Tomato spotted wilt virus (genus Orthotospovirus) is rated the second most important plant virus in the world, reflecting the fact that it has an exceptionally large host range, and it is also cosmopolitan in distribution, occurring throughout temperate, tropical and subtropical climate zones of the world.¹ Tomato spotted wilt disease (Fig. 1) was first noticed in Melbourne, Victoria, in the 1915–6 growing season.² This disease remained peculiar to Australia until 1929, when winter cherry (Solanum pseudocapsicum) plants raised in a commercial glasshouse in Cardiff, Wales, succumbed to a novel ringspot disease,³ which was later recognised to be caused by the same pathogenic agent as spotted wilt.⁴ Even though tomato spotted wilt virus (TSWV) was discovered in Australia, it is not considered indigenous to this country as it is vectored by non-native thrips species, and it is mainly a pathogen of non-native plant species.⁵ Furthermore, phylogeographic analyses suggest that this virus originated in the New World.⁶ TSWV was most likely introduced to Australia in importations of living plants, which may have been infested with thrips, as the virus is not seed-borne.⁶

Fig. 1. 

Tomato spotted wilt disease: panel (a), close up of infected leaf, showing necrotic ring patterns (marked with red arrow); panel (b), yellow, wilting tomato plant (marked with yellow arrow) among a row of healthy tomato plants. Photographs courtesy of the Queensland Department of Agriculture and Fisheries.

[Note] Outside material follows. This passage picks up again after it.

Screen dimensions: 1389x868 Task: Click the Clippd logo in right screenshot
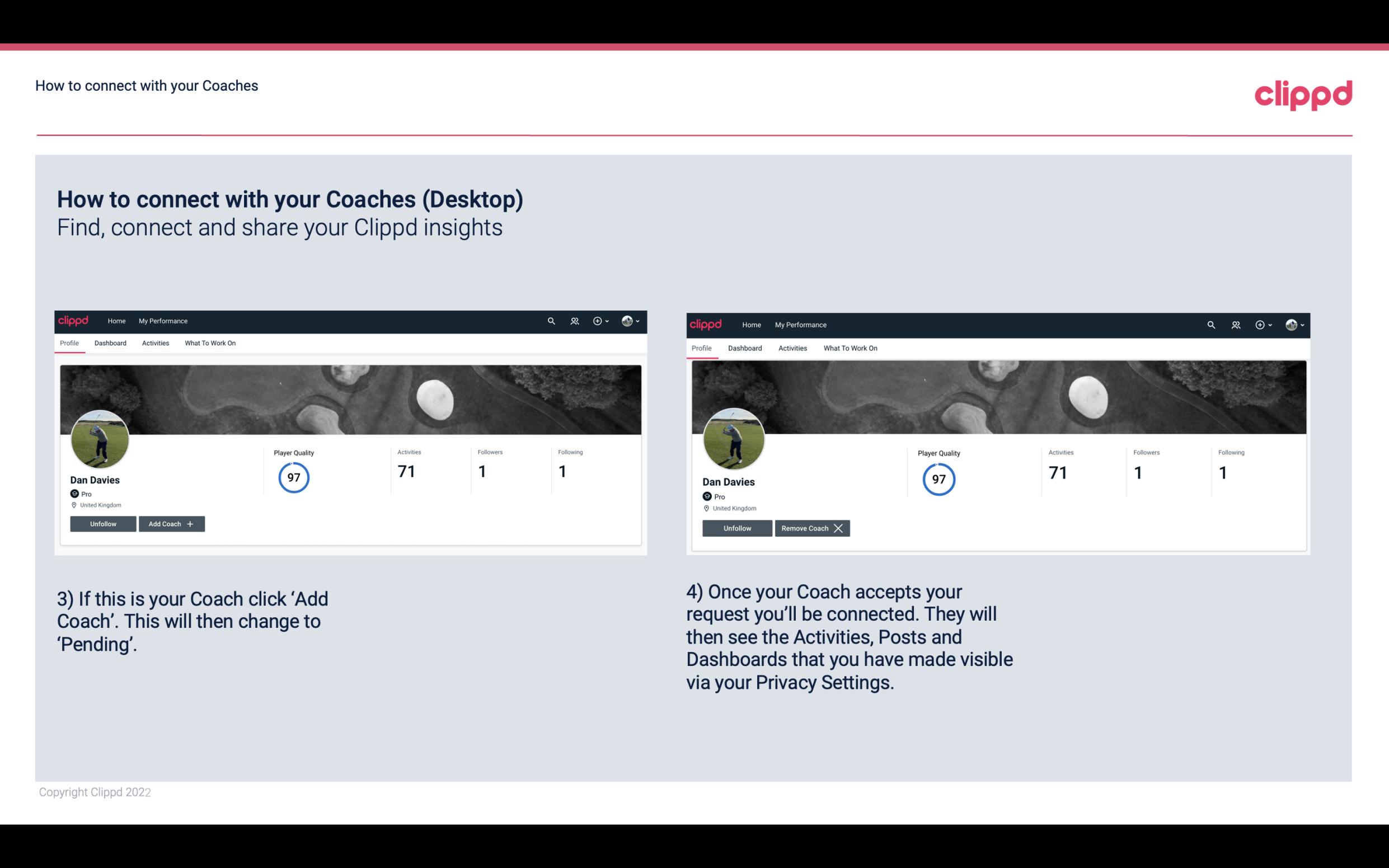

This article reviews pioneering research done on TSWV in Australia during the first half of the twentieth century, and provides insights into the personalities and interactions between those involved. TSWV research began in Melbourne but then continued in Adelaide and involved an initially turbulent but ultimately highly productive collaboration between staff at the Waite Agricultural Research Institute and the Council for Scientific and Industrial Research (CSIR).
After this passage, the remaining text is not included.